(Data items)
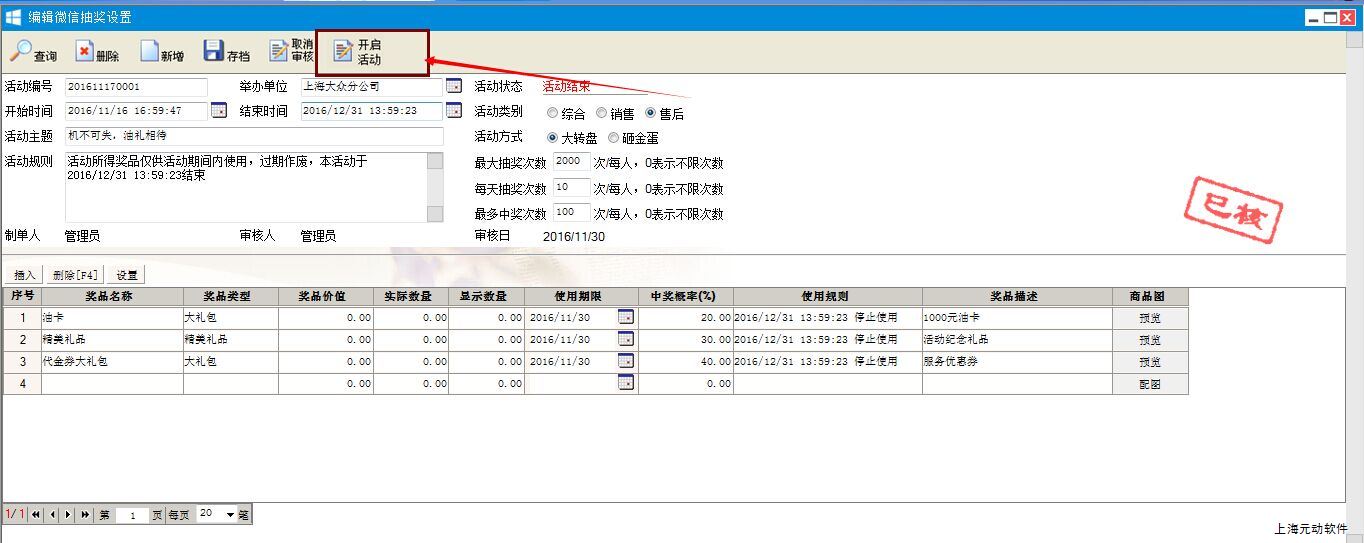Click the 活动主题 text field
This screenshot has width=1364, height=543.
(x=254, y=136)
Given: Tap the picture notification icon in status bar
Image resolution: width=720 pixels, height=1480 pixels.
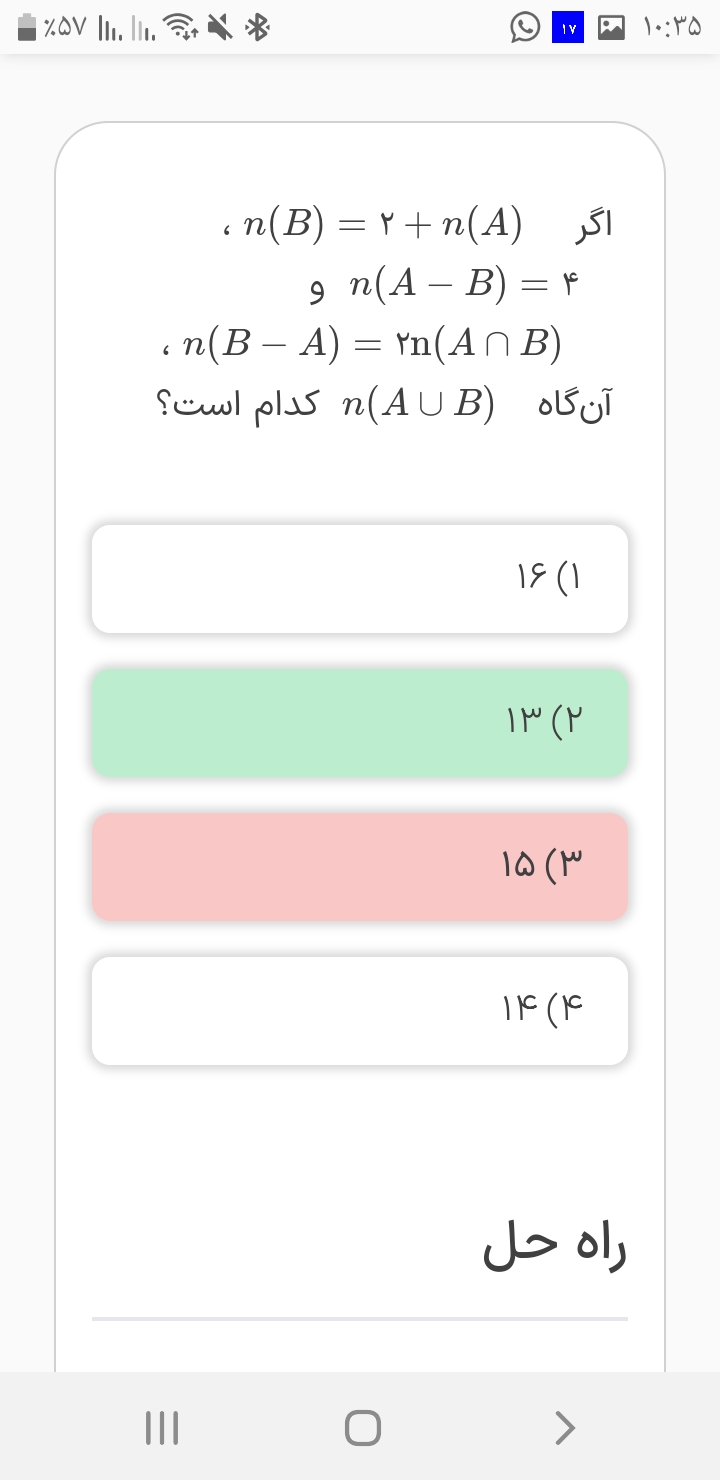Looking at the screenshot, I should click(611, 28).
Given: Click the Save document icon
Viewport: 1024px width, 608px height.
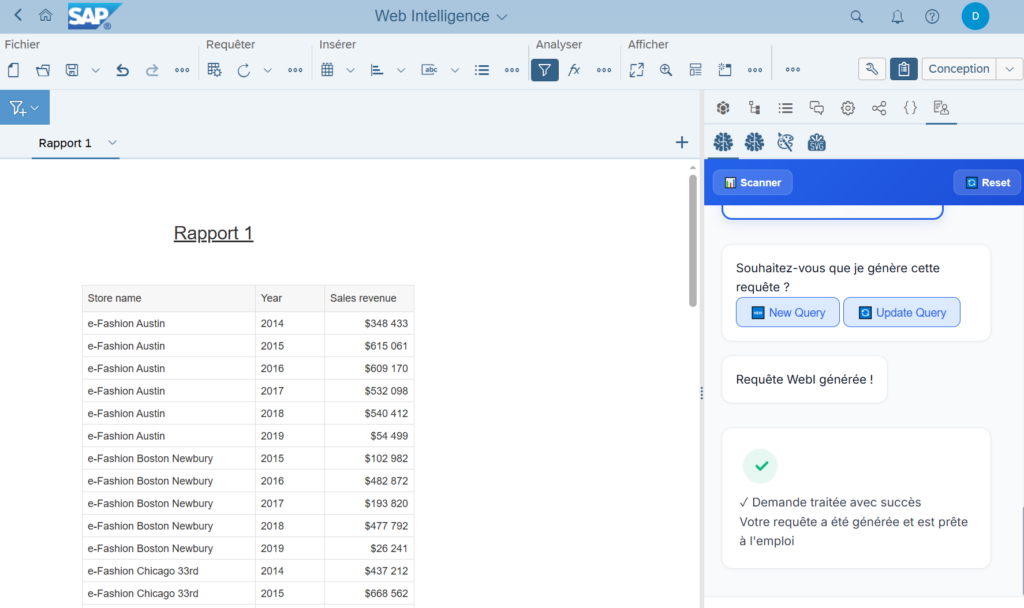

**The task**
Starting at the line that contains "Given: Tap the", retype each line through the end of the data exactly, and leave out every picture.

**Exercise solution**
Given: Tap the picture notification icon in status bar
Image resolution: width=720 pixels, height=1480 pixels.
Looking at the screenshot, I should click(611, 28).
Given: Click the Save document icon
Viewport: 1024px width, 608px height.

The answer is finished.